The Outcasts are an American garage rock band from San Antonio, Texas that released a total of five singles between 1965 and 1967. Their best-known songs are "I'm in Pittsburgh (And it's Raining)", and "1523 Blair". Their recordings have been reissued on a number of compilation albums. According to the Ugly Things compilation album notes, they are the most recognized band of this name that were active in the mid-1960s, including another popular band from Manhasset, New York (see below for others).

== Early history ==
The Outcasts were formed in San Antonio in late 1963 by Buddy Carson, Rickey Wright and Denny Turner. In late 1964, Jim Carsten and then Jim Ryan joined the band. This line-up prevailed until the band's fifth single, when Galen Niles replaced Denny Turner on guitar. In 1964, Denny designed a logo and slogan for the band, "Music from the OUTER LIMITS", taken from the name of the popular science-fiction television series of the period, The Outer Limits. The band had the logo emblazoned on the backs of their uniforms and also issued business cards with a similar design.

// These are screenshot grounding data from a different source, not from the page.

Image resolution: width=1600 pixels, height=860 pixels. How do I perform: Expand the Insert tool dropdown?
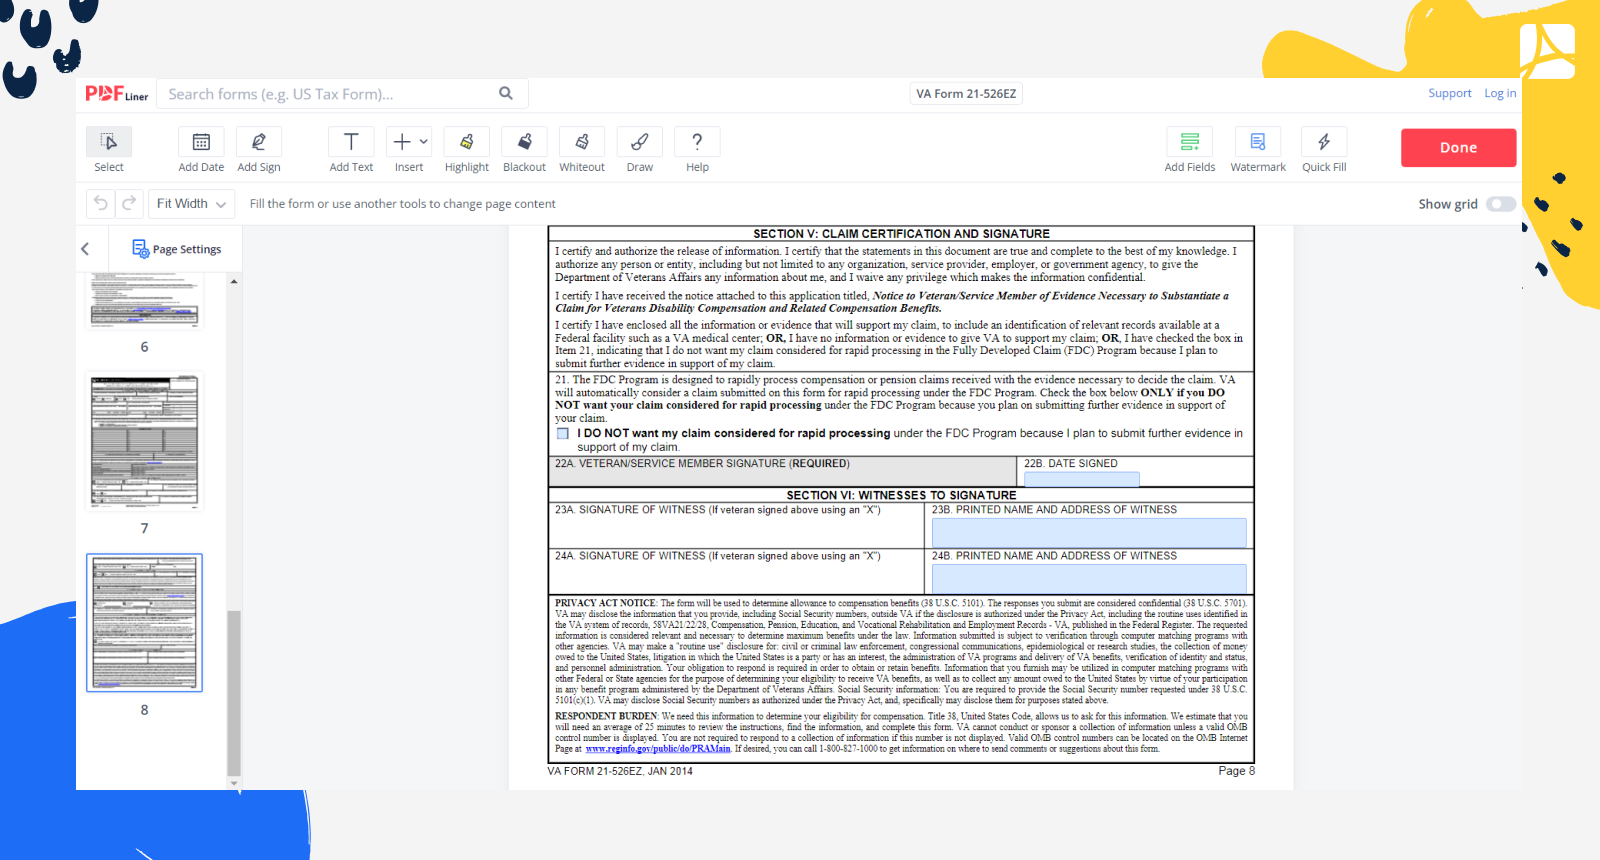click(x=424, y=142)
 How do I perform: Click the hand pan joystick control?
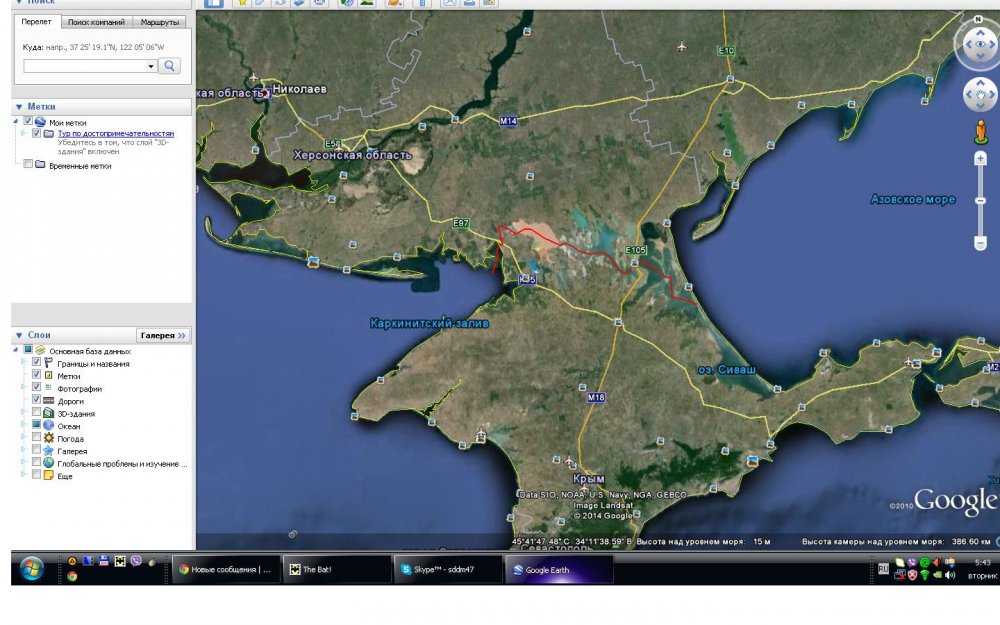pyautogui.click(x=979, y=96)
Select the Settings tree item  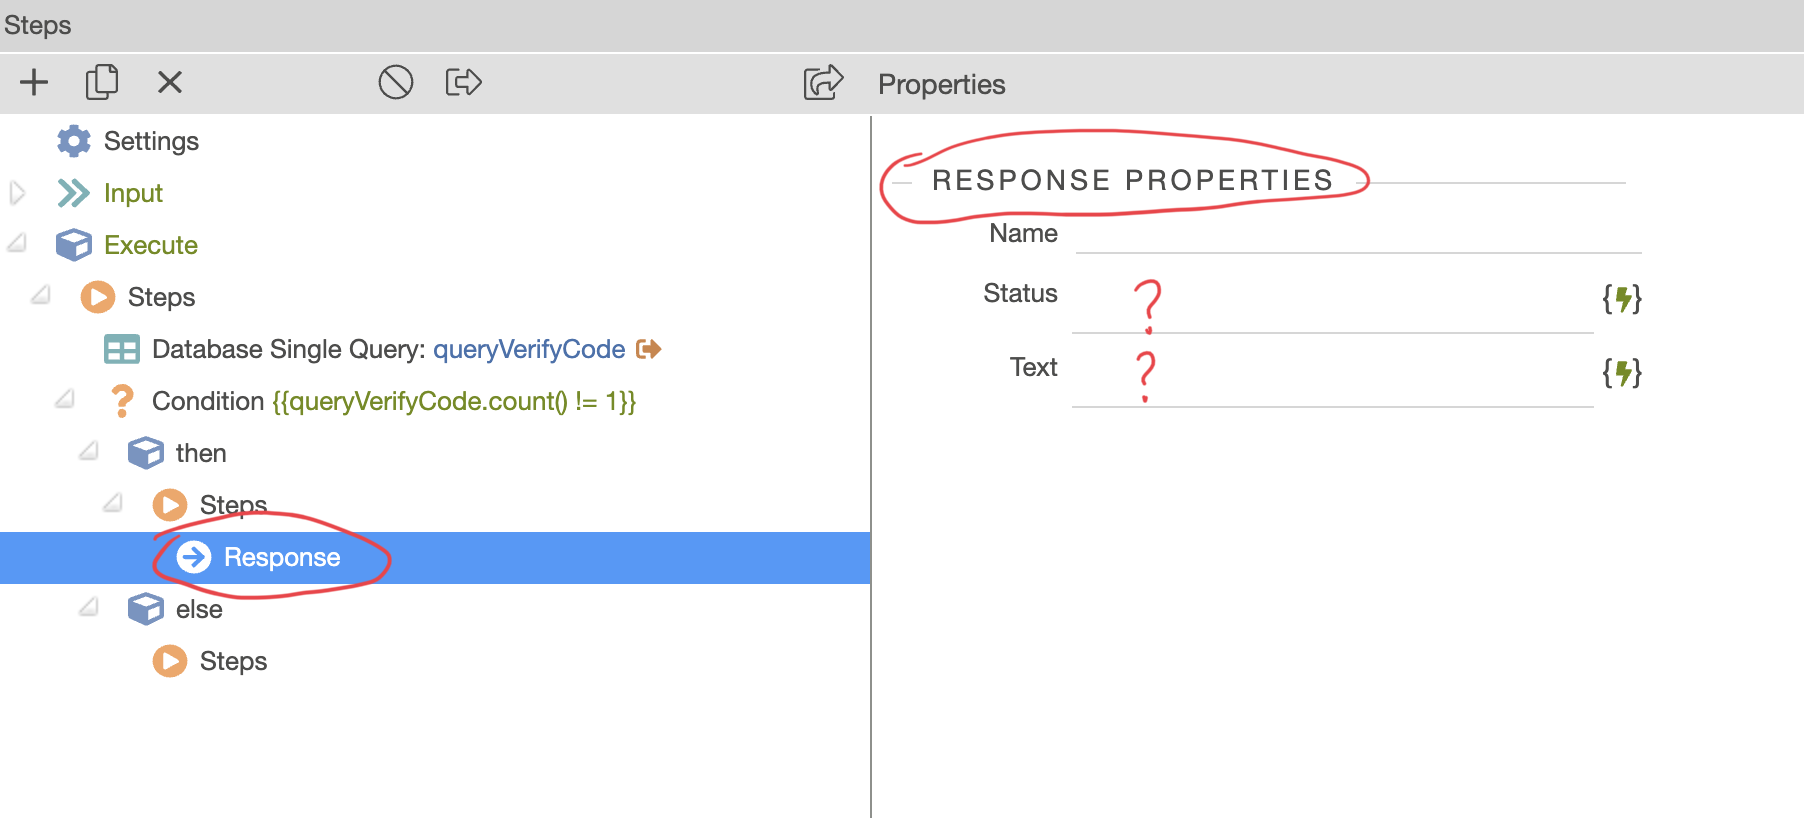point(150,141)
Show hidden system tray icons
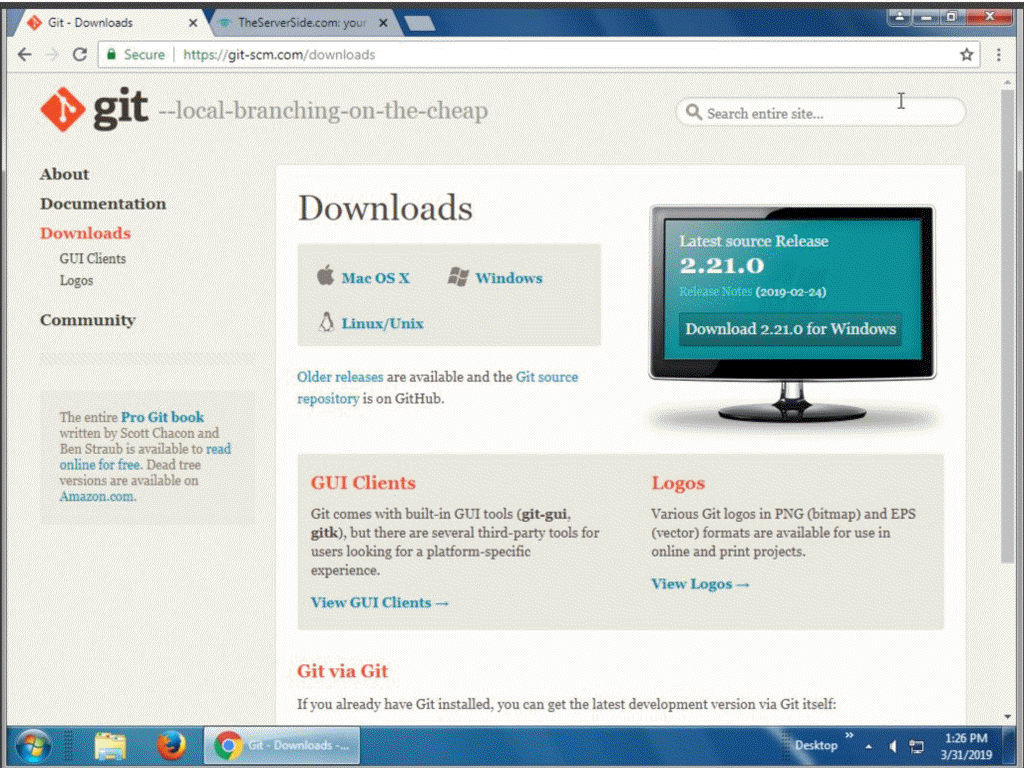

Early direction for the band came from Mike Post, whose many later musical credits include producing the first three albums for The First Edition and creating the theme music for Law & Order, The Rockford Files, Hill Street Blues and many other television series. Post was the songwriter and producer of the band's first single. He also recruited the Outcasts as the back-up band for a performance by Jimmy Carlson (who was active in the New York folk music scene) and Jimmy Hawkins (who later worked in Elvis Presley films and on The Donna Reed Show).

== Career ==
According to member Denny Turner, they had all of the trappings of a successful rock band: a succession of managers (Sally Senter and Major John Carson), go-go dancers, a fan club with a regular newsletter, and adoring fans. Their performances at area military clubs led to gigs as opening act for Herman's Hermits in San Antonio and Austin. In 1965, The Outcasts were even invited to appear in Houston, Texas with The Beatles. but turned down the opportunity; the Five Americans took their place at the concert.

In May 1966, they shared a bill with the 13th Floor Elevators (ticket pictured) and also appeared at Texas Teen Fairs and other venues with such popular acts as Lou Christie, Gerry and the Pacemakers, Peter and Gordon and The Rolling Stones.

The Outcasts regularly participated in Battle of the Bands competitions, usually placing first or second; in 1966, the band won the competition statewide, at the peak of garage rock fervor, beating the large number of bands that were then active in Texas. (No other state is so heavily collected today in compilation albums of garage rock and psychedelic rock music; as one example, the landmark Highs in the Mid-Sixties series devotes five of their twenty-three volumes to bands from Texas.)

== Break-up and further activities ==
The band dissolved in 1968; founding member Buddy Carson died of complications of hepatitis that same year.

- Denny Turner continues to write and record music, and he also sells and repairs vintage guitars for his store called Denny's Guitars, based in northern Oahu, Hawaii. He is also a multi-media artist and music teacher and has a home recording studio.
- Jim Ryan is a public school music teacher in San Antonio who owns and manages Braindance Ink, a multi-lingual music production company specializing in the creation of songs, dances and games based on folk music for music education classes.
- Galen Niles was the guitarist in two well-regarded Texas hard rock bands, Homer and Ultra during the 1970s and is still active in music. The Ultra tracks were reissued on Monster Records in 2000 and on Vintage Records in 2010; while the Homer album was released on Gear Fab Records in 2012.
- Jim Carsten went into law enforcement and was once a county sheriff; he is now a security consultant.
- Rickey Wright died in an automobile accident in 2000.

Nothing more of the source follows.